» **Texto mostrado**:
####################
Uno vuelve a sentir el murmullo de las aguas ante la inminencia del abismo. Uno vuelve a descubrir esa caída apoteósica. Uno piensa en los miles de millones de galones que caen cada día.
Las cataratas del Niágara son una cosa extraordinaria. Perdonen que use un adjetivo tan ordinario, pero son de lo poco que aún consigue que quede boquiabierto. No son las más grandes del mundo, pero son monumentales, y por siglos mantuvieron estatura de leyenda. Visitarlas era un hecho que podía dividir la vida entera en un antes y un después.
“Las sombras de las nubes, el receptáculo del cauce, los juegos de la luz y de la sombra combinados, y la reverberación vegetal, dan a las espumas del monstruo, según del lado que se las mire, un tinte de esmeralda muy bello, que hace un juego hermoso con los albos copos de la onda despedazada y de la bruma”.
Una de las mejores descripciones de las cataratas las hizo a mediados del siglo 19 un oscuro talento colombiano llamado Felipe Pérez. En su libro, Episodios de un viaje, Pérez les dedica pasajes memorables: “En invierno, el Niágara se petrifica a causa del frío, y su aspecto es entonces semejante al de una gruta construida por las hadas”.
Las cataratas del Niágara son por lo menos tres: la herradura del lado de Canadá –al noroeste de la isla del chivo–, el abismo recto y despeñado del lado americano y el llanto modesto y constante de la Dama de la Niebla, a cuyo borde se paró por años una doncella viuda, a la espera de noticias del cuerpo de su amado.
He perdido la cuenta de las veces que he visitado Niágara. Aquí también el asombro del amigo ayuda a darle vida al reencuentro. Uno vuelve a sentir el murmullo de las aguas ante la inminencia del abismo. Uno vuelve a descubrir esa caída gigantesca, explosiva, apoteósica.
Uno piensa en los miles de millones de galones que caen cada día, en la fuerza de los rápidos y de los remolinos, pero también en los testigos: cada vez se ven menos carapálidas, pululan inmigrantes recientes –hindúes, hispanos, combustible para el país del sueño–, familias de orígenes remotos que aún encuentran atractivo ese asunto abrumador.
Como el agua invita a la meditación –y deriva en contemplación– pronto se llega a comprender que las cataratas y su gente son lo mismo, agua que cae, agua diversa de trajes y colores, saris y túnicas, pañoletas o pantalones cortos –esta vez vi unos tan cortos que amenazaban con tragarse las cataratas.
Entonces se vuelve a pensar en la caída milenaria, en la canción sin pausa de las corrientes agitadas, en cantidades de agua y tiempo que reducen la vida de sus fugaces visitantes a un simple parpadeo, a un rocío nacido de una gota reventada que se eleva y que pinta de colores de arco iris la neblina y que se marcha.
####################
» **Qué se pide**:
Contesta estas preguntas con lo que dice el texto sobre las cataratas del Niágara:
(a) ¿Cómo se llama el libro de Felipe Pérez?
(b) Según Felipe Pérez, ¿a qué se parece el Niágara en invierno?
(c) ¿Qué nombre tiene la catarata en cuyo borde esperó por años una doncella viuda?

» **Material de consulta**:
####################
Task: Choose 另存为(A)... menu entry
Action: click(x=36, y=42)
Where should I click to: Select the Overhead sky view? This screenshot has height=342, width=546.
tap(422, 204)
####################
» **Tu respuesta**:
(a) Episodios de un viaje.
(b) A una gruta construida por las hadas.
(c) La Dama de la Niebla.